Tuesday, August 18, 2009

People at public rallies...

If ever something fit the description of a "pig in a parlor," it would be the people who take guns to public rallies. They should play "Clint Eastwood" somewhere else. (They could volunteer to take the place of a soldier who's been deployed too many times in two wars in the Middle East.)

A public forum is for voice, not for the instruments of violence and intimidation. And all the "gunslingers" I have seen on TV segments are guys, of course. Oh, a gun is macho to men who worship them. But I have always thought the more courageous people are often the ones who braved the world without the need for either weapons or violence. That certainly was the case for peaceful protestors at rallies during the Civil Rights Movement and Vietnam War protest days. And for people who had to carry guns, in the course of war, a lot of veterans gladly left their guns behind when they left the wars, relieved that they lived in a society of peace and civility. Even in the Old West, many towns with marshals had laws that prohibited people from bringing guns into the city limits. They didn't want cowboys at the saloon getting rowdy and dangerous with firearms. It really would be a sad day if it were common to see people carrying guns around, like the views we get from some foreign countries.
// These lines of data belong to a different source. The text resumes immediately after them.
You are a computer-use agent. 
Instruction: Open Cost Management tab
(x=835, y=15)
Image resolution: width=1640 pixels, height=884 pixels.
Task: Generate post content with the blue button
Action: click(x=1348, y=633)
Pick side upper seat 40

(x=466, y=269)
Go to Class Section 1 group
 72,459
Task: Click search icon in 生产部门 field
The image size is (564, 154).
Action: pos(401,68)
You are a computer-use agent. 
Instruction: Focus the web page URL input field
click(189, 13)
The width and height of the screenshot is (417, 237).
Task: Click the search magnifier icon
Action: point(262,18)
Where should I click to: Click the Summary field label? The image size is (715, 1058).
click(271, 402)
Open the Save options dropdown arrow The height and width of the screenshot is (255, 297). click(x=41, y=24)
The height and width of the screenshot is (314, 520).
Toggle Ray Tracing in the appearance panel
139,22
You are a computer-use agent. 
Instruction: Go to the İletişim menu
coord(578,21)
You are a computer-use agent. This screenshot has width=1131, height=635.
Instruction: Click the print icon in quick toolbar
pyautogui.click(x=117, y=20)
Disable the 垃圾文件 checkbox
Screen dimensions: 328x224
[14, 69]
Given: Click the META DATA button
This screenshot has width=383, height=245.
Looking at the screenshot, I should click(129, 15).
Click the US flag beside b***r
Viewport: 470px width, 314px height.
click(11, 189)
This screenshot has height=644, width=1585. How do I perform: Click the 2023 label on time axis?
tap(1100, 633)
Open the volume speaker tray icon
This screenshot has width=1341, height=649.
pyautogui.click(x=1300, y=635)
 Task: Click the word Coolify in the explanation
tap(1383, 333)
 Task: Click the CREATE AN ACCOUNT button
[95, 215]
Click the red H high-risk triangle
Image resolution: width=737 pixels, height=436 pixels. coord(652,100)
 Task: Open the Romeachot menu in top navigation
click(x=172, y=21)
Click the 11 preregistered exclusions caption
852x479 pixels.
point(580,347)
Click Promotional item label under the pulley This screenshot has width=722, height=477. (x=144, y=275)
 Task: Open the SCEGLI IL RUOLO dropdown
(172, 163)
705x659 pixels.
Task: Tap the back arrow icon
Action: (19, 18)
When I lived in Medicine Bow, Wyoming, a small town of less than 1,000 people, for more than a decade, there were periods of time when the town didn't have any law enforcement officers. One time for nearly half a year or more. Let me tell you, that can be a bit disconcerting for a newspaper editor who, on occasion, reports stories or writes commentaries that make some people mad as hornets. I remember one day that a group of us were talking about the fact of living 55 miles away from any police protection, and someone wondered about acquiring guns, for security reasons. A friend, with a wife and three young children, was quite definite. "No way," he answered, saying he would never ever have a gun in his house and mainly because he had children. You might think that, in having a family, his paternal instincts would rear a fearful notion. But he said statistically it was more likely that guns in homes would fall into the hands of children, with the result of tragic accidents, than be needed for the threat of an intruder.

That's true of statistics to this day. With 30,000 gun deaths and 400,000 gun assaults in America becoming the yearly totals, it is also correct that if you have a gun in your home, it is 22 percent more likely that it will kill a family member than an intruding stranger.

But it isn't much better when the show-offs with guns take them out of their homes to public rallies. They think they are sending some strange message about Second Amendment rights. There's no need to send that message, as the Second Amendment is alive and well, despite fools who try to shoot down its reach through reckless acts.

Public rallies are about the First Amendment rights to free speech and to assemble "peaceably," as the First Amendment qualifies. Who wants to go to a rally where some malcontented extremist is bringing a gun? And yes, I think you are an extremist if you are wearing a gun in public and you're not in law enforcement. It's a pig in a parlor.

1 comment:

  1. "But I have always thought the more courageous people are often the ones who braved the world without the need for either weapons or violence."

    This belongs on a poster, or perhaps cross-stitched on a sampler.

    And you're right that "you are an extremist if you are wearing a gun in public and you're not in law enforcement."

    David, you are the voice of truth as always!